Dreaming of Losing Weight: The Nexus of Nod

Do you count sheep or lamb chops?

Posted Jan 21, 2011

In these virtual pages, the importance of sleep has been discussed on many an occasion. Fibromyalgia is associated with disturbed sleep, and that sense of being "unrefreshed" upon awakening. Disturbed sleep often results in increases in reported pain levels, and a devastating lack of energy.

As if this were not enough bad news for the sufferer of chronic pain, emerging data suggest that lack of sufficient sleep appears to modify the neuroendocrine response to reduced food intake, adversely affecting the metabolic effects of caloric restriction. In fact, studies have shown that individuals who slept short versus long hours experience increased hunger. The ramifications for the fibromyalgia patient is evident: These patients are often suffering from a lack of exercise, due to concomitant fatigue and their daily pain; this results in higher rates of obesity, in turn impacting further upon exercise regimens.

The weight loss becomes more problematic for the fibromyalgia patient (or anyone for that matter) if the poor sleep patterns associated with that chronic pain syndrome compromise the efficacy of dietary interventions for weight loss.

In the recent past, the well-known obstacles to maintaining a healthy body weight included physiologic, psychological and social factors. Now we must add sleep duration as another factor influencing weight. Interestingly, sleep duration in this country has decreased as obesity rates have risen.

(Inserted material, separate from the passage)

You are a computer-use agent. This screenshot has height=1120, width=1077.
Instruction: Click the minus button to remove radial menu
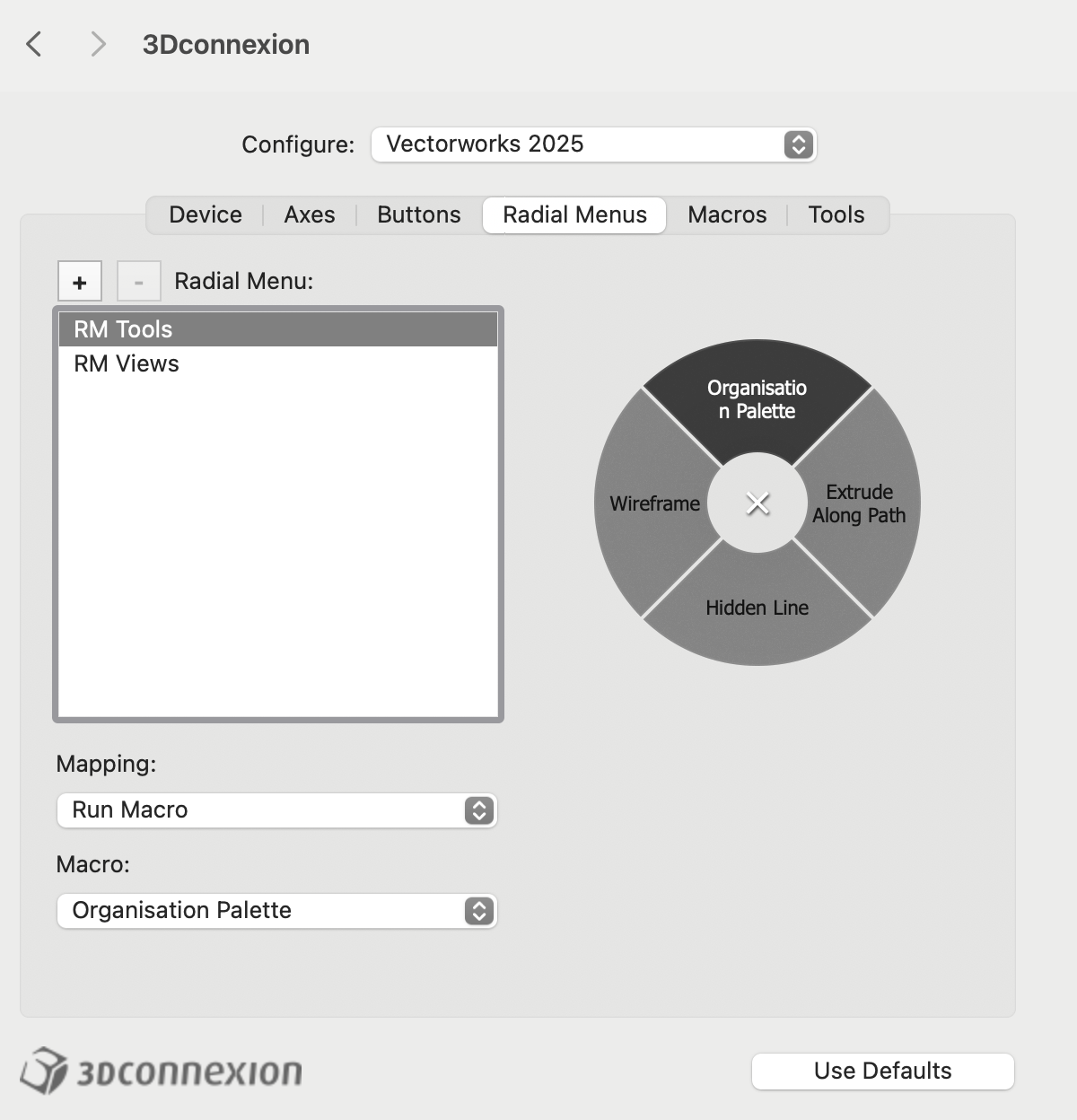point(139,282)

One large study showed that shorter sleep time was associated with higher circulating ghrelin levels and lower circulating leptin levels, these being hormonal changes generally seen in calorie-deficit states that could contribute to weight gain through alterations in food intake and energy expenditure. Acute partial sleep deprivation leads to increased ghrelin levels, decreased leptin levels, and increased appetite.

A more recent study, published late last year in "Annals of Internal Medicine" found that insufficient sleep leads to hunger, obviously making the restriction of calories difficult. In addition, insufficient sleep results in the preferential loss of muscle to fat, compromising further weight loss and weight loss maintenance. Of course, one cannot ignore the obvious: more wake time means more time to snack; and, as discussed earlier, more fatigue from lack of sleep tends to result in less exercise.

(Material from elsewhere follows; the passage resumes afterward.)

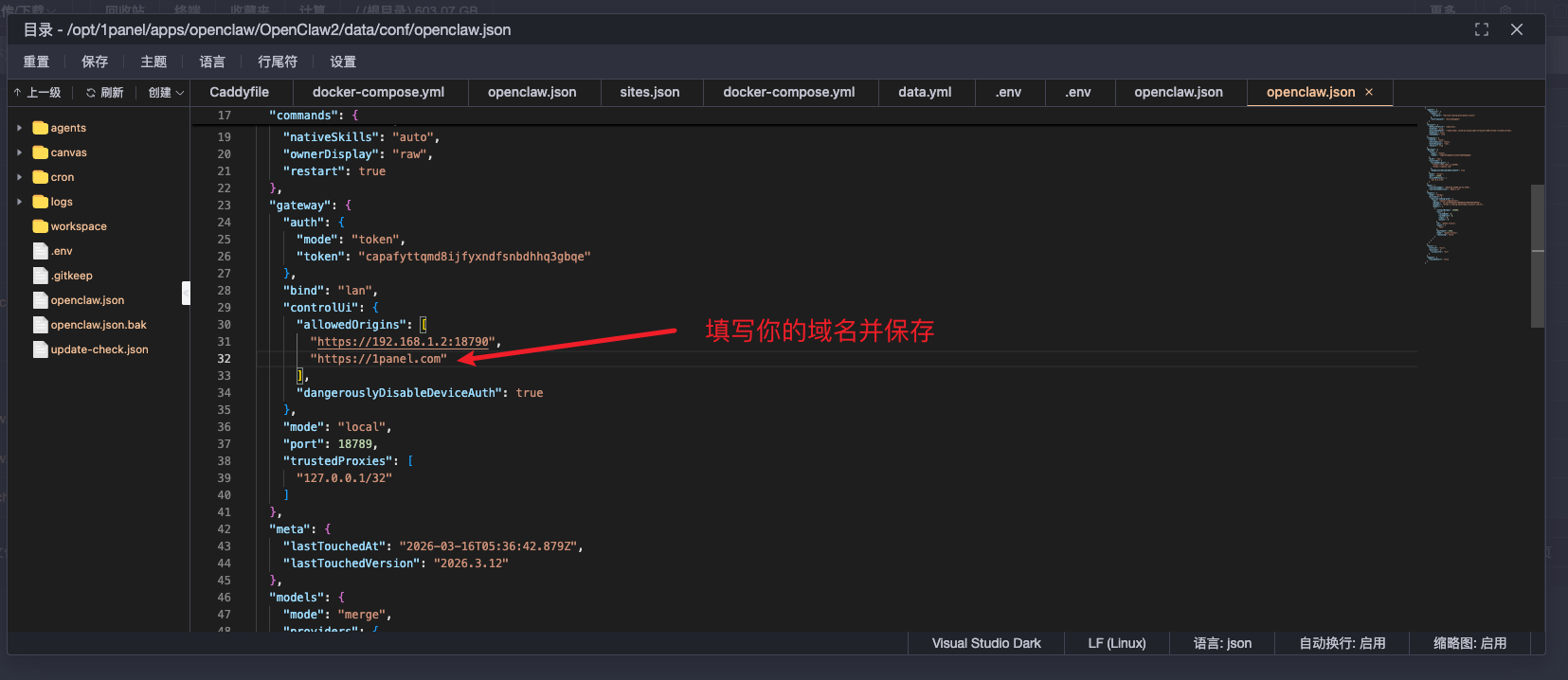Viewport: 1568px width, 680px height.
Task: Switch to the Caddyfile tab
Action: click(x=239, y=92)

So, what approach should be taken by the foes of fat? Do we extend the sleep duration in obese individuals who only sleep for short periods of time? And can such attempts at sleep manipulation be accomplished without causing addiction, and will the achievement and maintenance of a healthy body weight be long-lived? Fibromyalgia patients are often prescribed anti-depressant medications to assist with sleep hygiene; unfortunately, many of these drugs result in weight gain. Some studies suggest that slow-wave sleep loss is associated with metabolic alterations; other studies suggest a role for rapid eye movement sleep. Should certain stages of sleep be targeted?

The sleep deficiencies affecting society take a toll on the highways and in the classroom; they are associated with chronic pain and chronic fatigue, impacting quality of life and quality of work. Research is demonstrating that society's obesity problem is linked to its sleep problem.

We as a society might benefit from foregoing a little more late-night television and internet searching. Sleep certainly appears to be an important factor in successful weight loss, and should be included as part of any lifestyle package that traditionally has included a focus on diet and exercise. Perhaps we are what we sleep.